The porcine intestinal submucosa was an alternative for these limitations, and its use has been explored as a patch for urinary tract reconstructions and vascular grafts, demonstrating superior results when compared to other collagen-composed materials, due to its three-dimensional architecture, rich vascularization, and the presence on its surface of growth and pro-angiogenic factors, collagen, laminin, and glycosaminoglycans. These natural components are able to promote the interaction of the host cells and the implanted material, allowing multiple cell adhesion and integration[10]. Despite this, an important factor to be considered is related to its possible immunogenic factor, for being a xenogeneic graft. Nevertheless, its potential use for tissue repair and regeneration cannot be discarded and future studies should focus on evaluating this scaffold as a possible form of delivery of SC to the myocardium, similarly to hAM.

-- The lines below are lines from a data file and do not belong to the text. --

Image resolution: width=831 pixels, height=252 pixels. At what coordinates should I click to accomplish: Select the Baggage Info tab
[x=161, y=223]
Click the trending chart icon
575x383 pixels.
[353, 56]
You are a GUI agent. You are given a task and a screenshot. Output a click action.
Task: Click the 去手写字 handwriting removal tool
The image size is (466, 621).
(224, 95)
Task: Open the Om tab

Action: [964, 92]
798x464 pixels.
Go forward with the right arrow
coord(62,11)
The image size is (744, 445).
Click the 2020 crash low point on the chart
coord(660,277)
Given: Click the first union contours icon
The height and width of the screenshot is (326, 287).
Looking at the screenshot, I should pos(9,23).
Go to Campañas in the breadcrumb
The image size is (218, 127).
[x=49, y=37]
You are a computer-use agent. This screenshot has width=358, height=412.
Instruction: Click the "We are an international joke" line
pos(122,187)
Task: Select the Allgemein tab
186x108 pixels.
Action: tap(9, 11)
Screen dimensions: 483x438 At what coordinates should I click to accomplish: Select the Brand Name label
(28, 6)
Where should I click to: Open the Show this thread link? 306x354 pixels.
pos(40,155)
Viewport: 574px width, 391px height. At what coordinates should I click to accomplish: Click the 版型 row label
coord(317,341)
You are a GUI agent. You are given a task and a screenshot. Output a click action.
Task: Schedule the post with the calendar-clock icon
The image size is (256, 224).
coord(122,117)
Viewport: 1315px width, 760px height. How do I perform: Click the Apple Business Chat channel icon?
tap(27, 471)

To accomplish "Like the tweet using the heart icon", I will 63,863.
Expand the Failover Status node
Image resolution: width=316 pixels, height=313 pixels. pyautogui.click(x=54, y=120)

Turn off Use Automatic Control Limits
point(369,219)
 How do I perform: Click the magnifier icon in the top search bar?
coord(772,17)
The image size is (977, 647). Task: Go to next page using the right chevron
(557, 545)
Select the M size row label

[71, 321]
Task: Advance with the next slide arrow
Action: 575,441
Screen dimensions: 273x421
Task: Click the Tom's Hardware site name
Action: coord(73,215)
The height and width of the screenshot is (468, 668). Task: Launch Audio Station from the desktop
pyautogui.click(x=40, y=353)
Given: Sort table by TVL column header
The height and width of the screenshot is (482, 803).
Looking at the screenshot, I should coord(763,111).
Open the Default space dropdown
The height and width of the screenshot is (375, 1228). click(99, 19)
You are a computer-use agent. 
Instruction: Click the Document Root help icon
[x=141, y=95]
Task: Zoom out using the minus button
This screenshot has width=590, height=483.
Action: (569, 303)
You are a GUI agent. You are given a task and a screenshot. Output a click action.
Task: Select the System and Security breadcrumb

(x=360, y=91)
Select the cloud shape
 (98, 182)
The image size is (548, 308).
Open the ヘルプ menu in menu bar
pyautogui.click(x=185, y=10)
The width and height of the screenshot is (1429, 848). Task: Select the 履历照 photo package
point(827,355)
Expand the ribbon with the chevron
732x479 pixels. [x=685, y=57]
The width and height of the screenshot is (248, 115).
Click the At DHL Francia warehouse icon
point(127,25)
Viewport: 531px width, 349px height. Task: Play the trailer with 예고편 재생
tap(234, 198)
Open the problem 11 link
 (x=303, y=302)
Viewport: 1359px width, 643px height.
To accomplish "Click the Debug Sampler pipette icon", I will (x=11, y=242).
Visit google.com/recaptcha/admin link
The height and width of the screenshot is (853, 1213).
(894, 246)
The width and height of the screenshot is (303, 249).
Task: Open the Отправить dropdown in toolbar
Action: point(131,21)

Lastly, hydrogels-based approaches for tissue engineering are also a promising alternative for cardiac regeneration in models of HF. The hydrogels can be obtained from multiple sources such as collagen, proteoglycans, synthetic polymers, and from specific cardiac compartments[11]. The application form is mainly related to direct delivery to the myocardium, stimulating angiogenesis, and providing cell growth factors.

In conclusion, the most important factor to be considered when using a cell-based approach to the treatment of HF is related to its etiology and the underlying pathologies, defining whether it is fibrotic, ischemic, idiopathic, and/or inflammatory dilated myocardiopathy. Based on these considerations, specific treatments with the characteristics of each graft alone or together should be proposed.